There's that cliche saying "Stop and smell the flowers" or "Live in the moment." We hear people say it all the time, or maybe we even say it, but how often does it feel authentic? There's a big difference from learning about or even understanding an idea and embodying it as truth in your body and self. 

Healing Disordered Eating: Learning vs Embodying

I've noticed so many women go through this process in their recovery to a better relationship with food, their body, or exercise. They've read all the books or blogs on intuitive eating or body image, follow the body positive movement, and understand it. It makes sense to them, yet, it seems impossible to practice it in their own lives.

You can have all the knowledge in the world about nutrition, health, or even disordered eating, but going through the uncomfortable process of doing the work allows the healing to begin or continue.

Many people try to heal their relationship with their body and their self through their mind by changing their thoughts or mindsets. While working on your thought patterns can be important work, I believe it's crucial to add in the body and heart to this work. 

In disordered eating, most people are disconnected from their bodies. They live from their head and let their mind run the show on what to eat, when to eat, how much to exercise, and what is an acceptable food to eat. There's no input from the body and often the body's innate cues for hunger, satiety, or cravings are ignored.

So, why is this so hard?

Living IN your body rather than cutting yourself off from the head can be uncomfortable. Our body is where we hold sensations, emotions, feelings, and inner cues. We don't want to sit with the feelings that come up, so we numb them out through restricting our food intake, binging, or exercising. The sensations of shame we feel can be so painful that it's easier to stay stuck in a disordered eating pattern than work with them. 
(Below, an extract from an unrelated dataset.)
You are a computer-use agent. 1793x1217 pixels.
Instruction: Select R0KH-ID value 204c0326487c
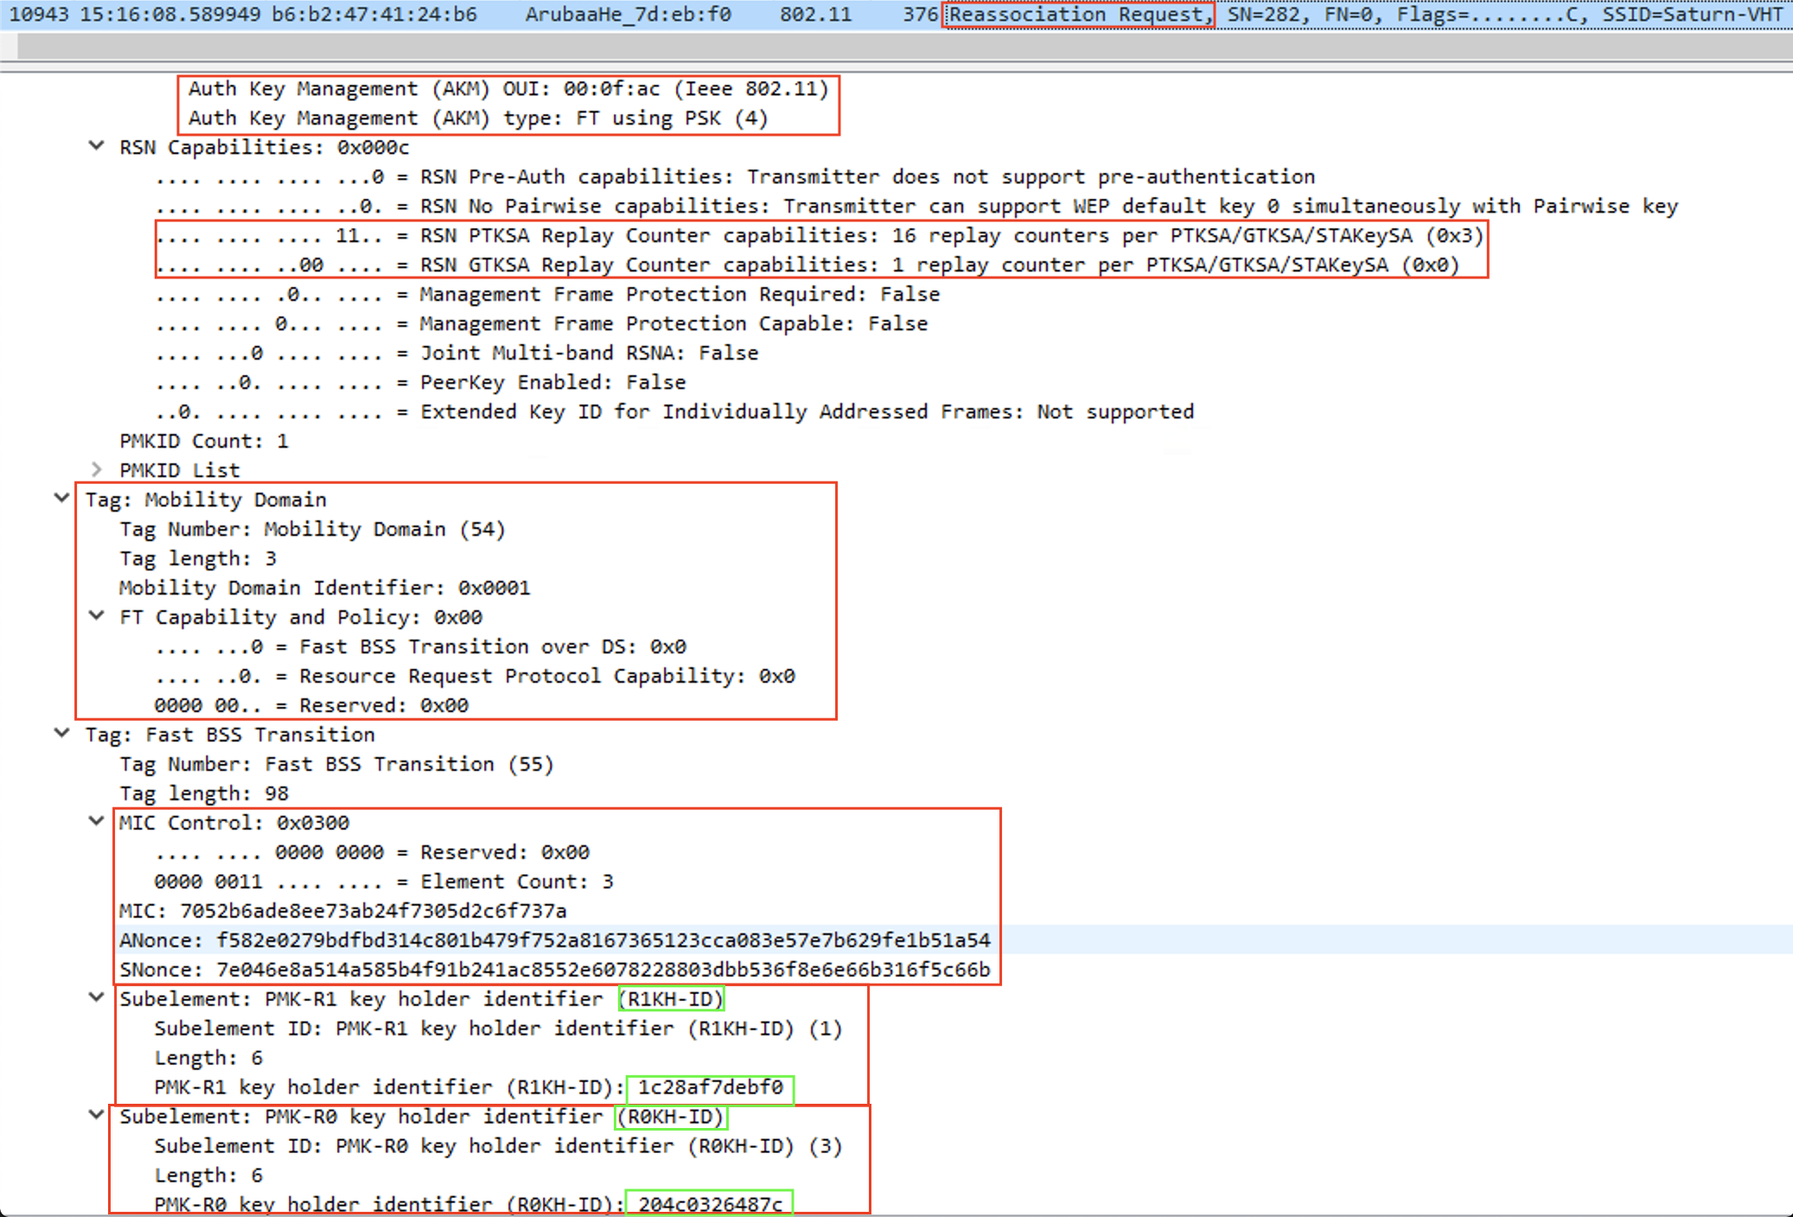[x=709, y=1203]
While healing from disordered eating is possible, I won't lie and say it's easy or comfortable. Yes, we hear so many stories about how amazing life is to find freedom with food, accept your body, and move intuitively, but we don't always talk about the unsure, messy, vulnerable journey through it.

While it can be uncomfortable, you can learn to find ease, joy, and pleasure in your body as well. By tuning in moment by moment to your body, you can reconnect with your inner wisdom. You can practice honoring and responding to those cues - to nourish, nurture, and take care of your whole self.

How can you start living in your body?

Embodiment starts with curiosity and compassion.

It's getting curious about your body with deep compassion. It's being present with your body's physical cues for hunger and fullness, as well as all of your emotions. It's embracing your whole being - rather than separating your body into good or bad parts - and accepting your body as a whole. It's asking yourself what you need each moment and learning to honor and respond to those needs - or simply be with them. 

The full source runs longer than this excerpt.